My point is that the in-process radix tree is done before "the packet is constructed" and long before it can be sent. Depending on the details the radix tree might very well outrace "the prepared query is looked up on the client side" if that involves retrieving it from any sort of structure because you don't just have it in a variable, though under the circumstances assuming that it's just on hand is reasonable.

This is one of those things where you have to be thinking about those "order of magnitude" maps that are often posted about memory access operations, because computers span so many orders of magnitude that our intuition breaks down. Assuming L1 or L2 cache, the radix tree is made of almost entirely of single-digit-order nanosecondd instructions, and not even all that many of them, whereas reaching a database is going to involve microsecond-scale interactions. (To the extent that the radix tree may have to hit real RAM, well, so might we have to hit it for the DB interaction, and the DB is certainly bringing in a lot more code for the code cache, so even then, it's not a win for the DB-based code.)

trhway · on Jan 16, 2019

i'm not arguing about the performance cost of network. Comparing apples to apples would be more about embedded db engines or a db engine on the same machine using a "local mode", not a network mode, driver.

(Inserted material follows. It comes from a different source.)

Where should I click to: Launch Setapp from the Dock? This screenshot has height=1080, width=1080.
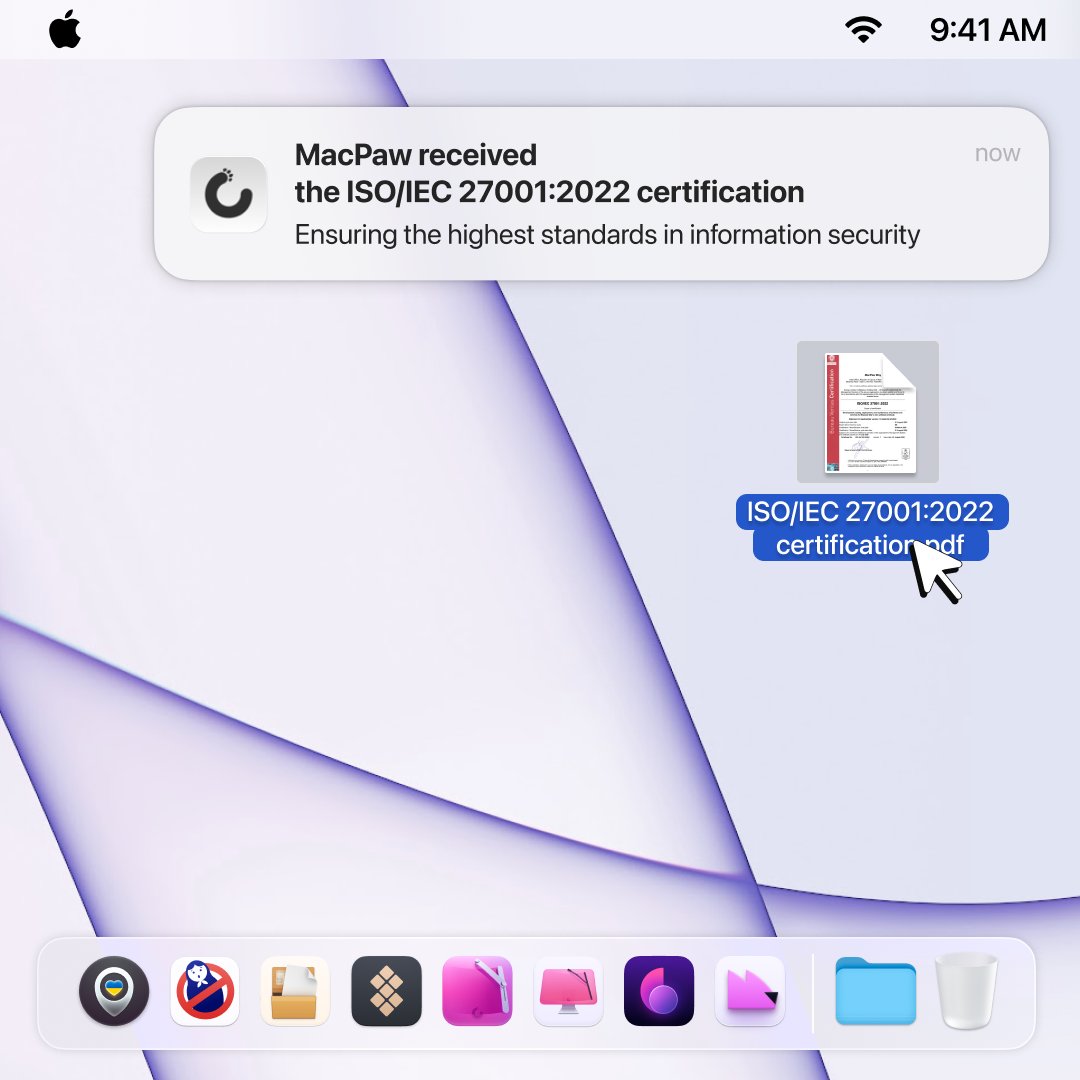(x=386, y=993)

TaikiSan · on Jan 16, 2019

Possibly! We didn't consider databases because this logic is implemented in agents injected in our users' applications. On top of limiting what we had access to, it also put a lot of pressure on us to minimise our CPU & memory overhead.

Because of that, we believed using a database (even in-memory) would have resulted in an unacceptable overhead.

nh2 · on Jan 16, 2019

Note that "database" does not necessarily mean "networked database server" to many people.

For example, using the Sqlite library counts as a database for most, and it runs in your process, in your memory. It is essentially a collection of functions for fast data structure manipulation.

platform · on Jan 16, 2019

I doubt that purpose build data structures optimizing L1/L2 cache, will be slower (or even similar to ) a database running on the same machine. Assuming, of course, that all that's needed can be fit into memory. Databases will do much better when you need to spill to disk.

There is a data structure called Judy arrays, invented by Doug Baskins. Judy array was used at some point in time in Erlang to back up its ets tables.

The paper (2003) comparing various data structures for that task is here

[1] http://erlang.org/workshop/2003/paper/p43-fritchie.pdf

"....

For unsorted tables with populations of 70,000 keys or more, performance improvement by using the judyeh table type instead of set is easily measurable and signiﬁcant.

This improvement can be seen with keys in sequential order and random order during operations involving table insertion, lookup, and counter updates.

The deletion operation is not as fast as set, but deletion’s extra cost is smaller than the beneﬁt of insertion, lookup, and update operations combined. Furthermore, the additional RAM required by judyeh tables is quite modest.

The judyeh table type requires only about 6% more than set tables, which is smaller than the additional 15% required for the same data in an ordered set table.

The only operation this research examines which is significantly worse for judyeh tables than set tables is table traversal using the ets:next/2 function.

…".

Would be interesting how Judy arrays are compared to radix

outworlder · on Jan 16, 2019

Yeah. Even a sqlite library would have been a MASSIVE improvement.